INSTRUCTION
Copy out everything from the line containing "Select the UPPER" down to the line containing "Point to the 5" in the material below, swapping "heading" for "title" and leaving all else unchanged.

DATA SUPPLIED
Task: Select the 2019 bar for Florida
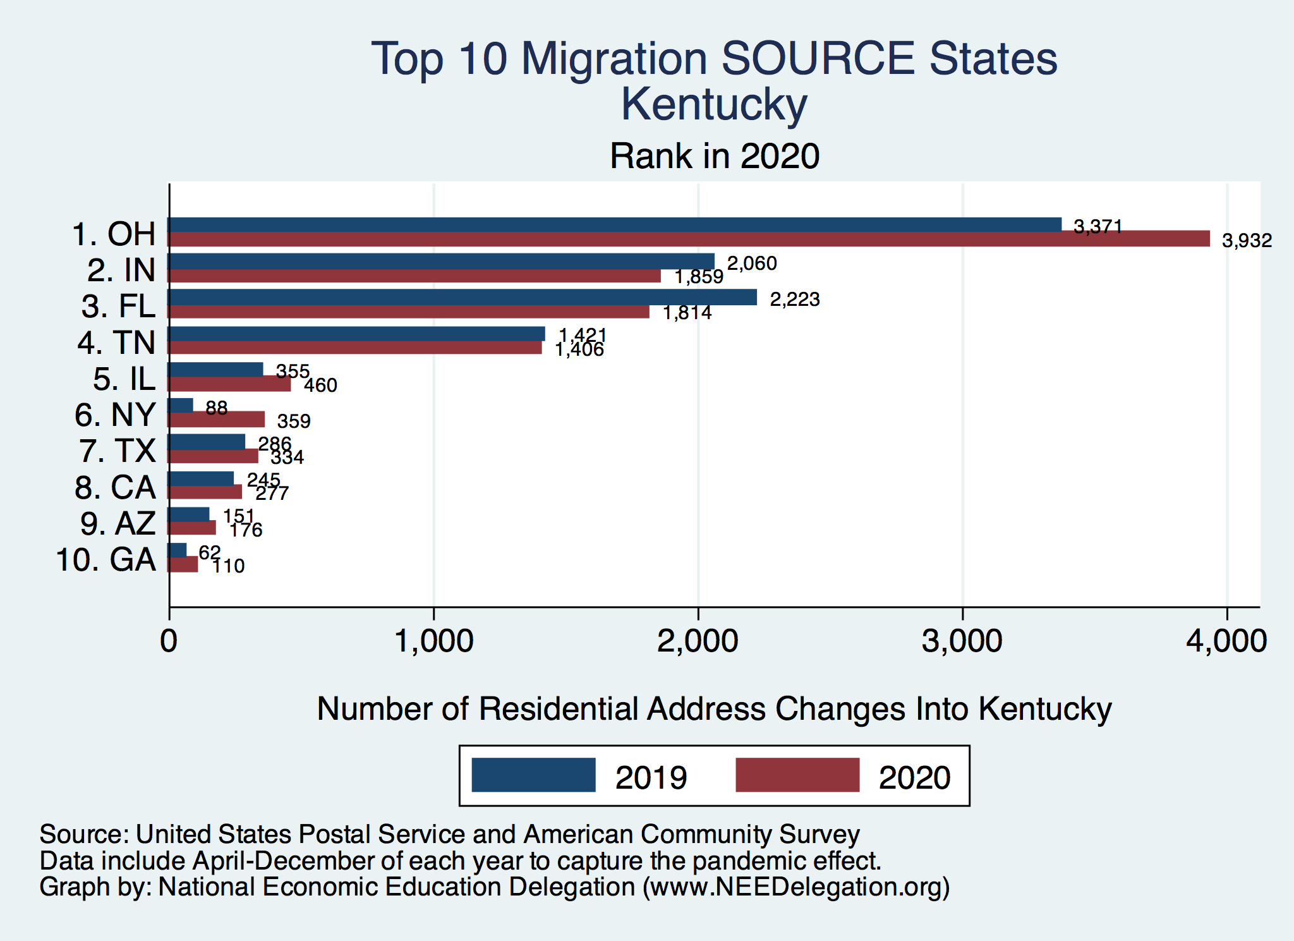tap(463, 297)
...
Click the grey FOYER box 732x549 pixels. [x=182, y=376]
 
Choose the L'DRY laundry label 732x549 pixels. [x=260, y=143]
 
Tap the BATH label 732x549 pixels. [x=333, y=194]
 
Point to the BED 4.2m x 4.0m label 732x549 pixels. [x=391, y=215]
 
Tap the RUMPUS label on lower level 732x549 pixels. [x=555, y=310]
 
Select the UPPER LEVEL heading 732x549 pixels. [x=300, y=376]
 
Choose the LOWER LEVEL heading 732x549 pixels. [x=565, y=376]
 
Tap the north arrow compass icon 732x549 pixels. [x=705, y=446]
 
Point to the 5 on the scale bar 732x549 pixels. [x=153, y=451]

FINISHED ANSWER
Select the UPPER LEVEL title 732x549 pixels. [x=300, y=376]
 
Choose the LOWER LEVEL title 732x549 pixels. [x=565, y=376]
 
Tap the north arrow compass icon 732x549 pixels. [x=705, y=446]
 
Point to the 5 on the scale bar 732x549 pixels. [x=153, y=451]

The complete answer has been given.